• [YOUR OBJECTIVE]: Leave the pictures aside. Retype exactly the lines from the top of the data below through the one holding "Task: Click the".

• [DATA LISTING]:

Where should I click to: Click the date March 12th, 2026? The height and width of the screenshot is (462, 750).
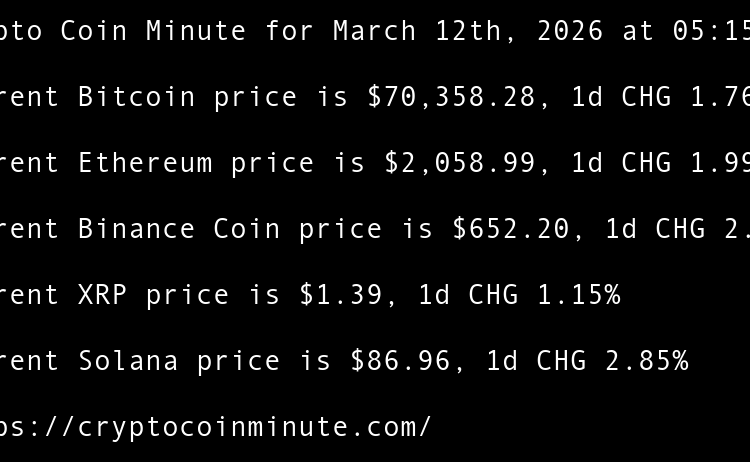[x=468, y=31]
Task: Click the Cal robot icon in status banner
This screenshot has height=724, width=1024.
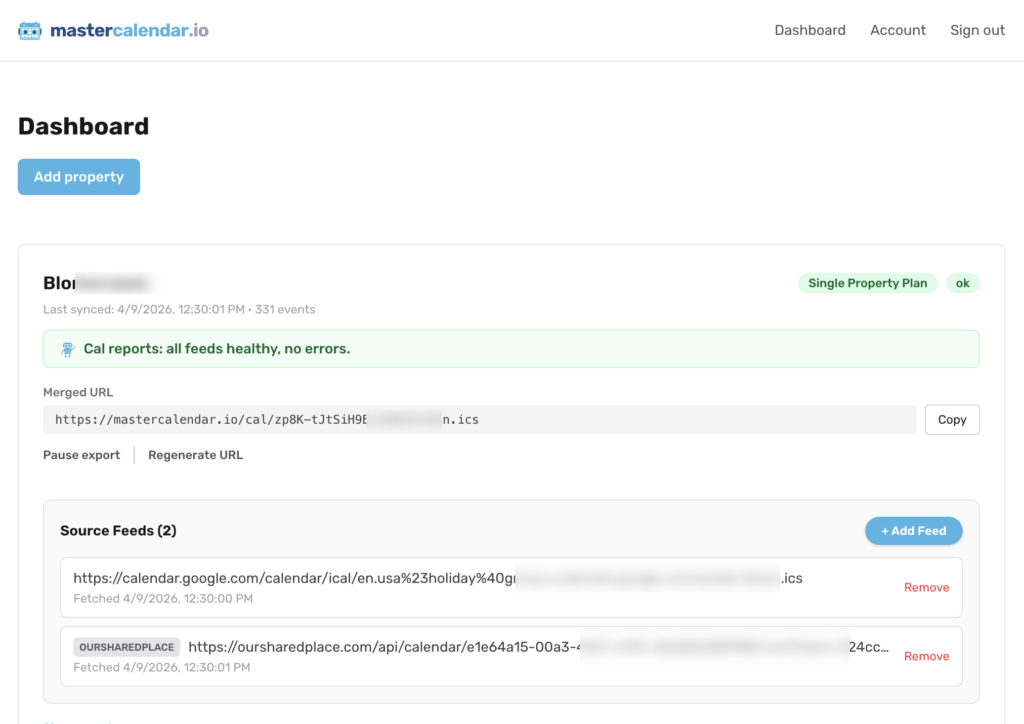Action: pyautogui.click(x=68, y=349)
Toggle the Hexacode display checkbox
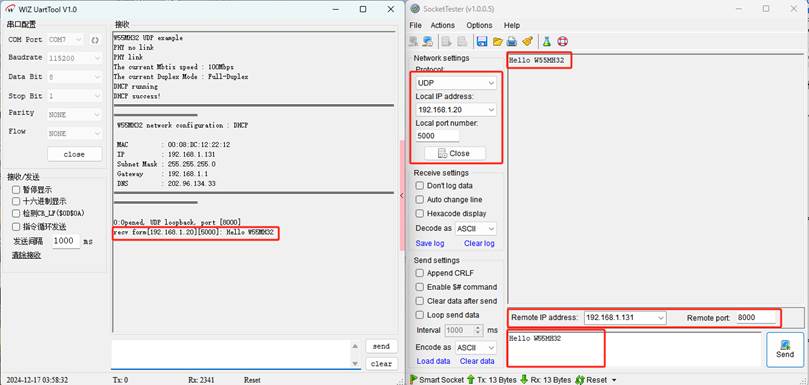The image size is (809, 385). tap(419, 213)
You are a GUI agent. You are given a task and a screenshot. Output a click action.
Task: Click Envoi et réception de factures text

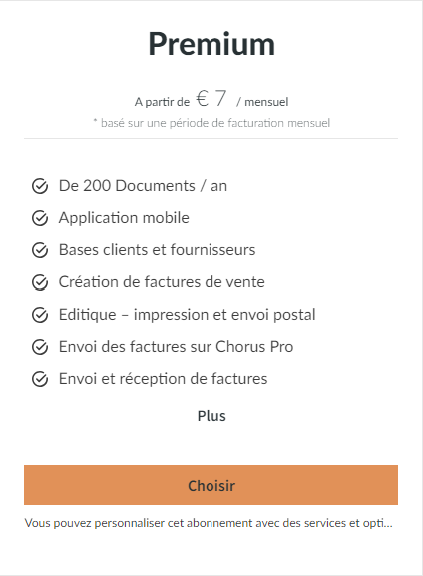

• [WRITTEN SOLUTION]:
Where should I click to: Click the date March 12th, 2026? The height and width of the screenshot is (462, 750).
[x=468, y=31]
Task: Click the Cal robot icon in status banner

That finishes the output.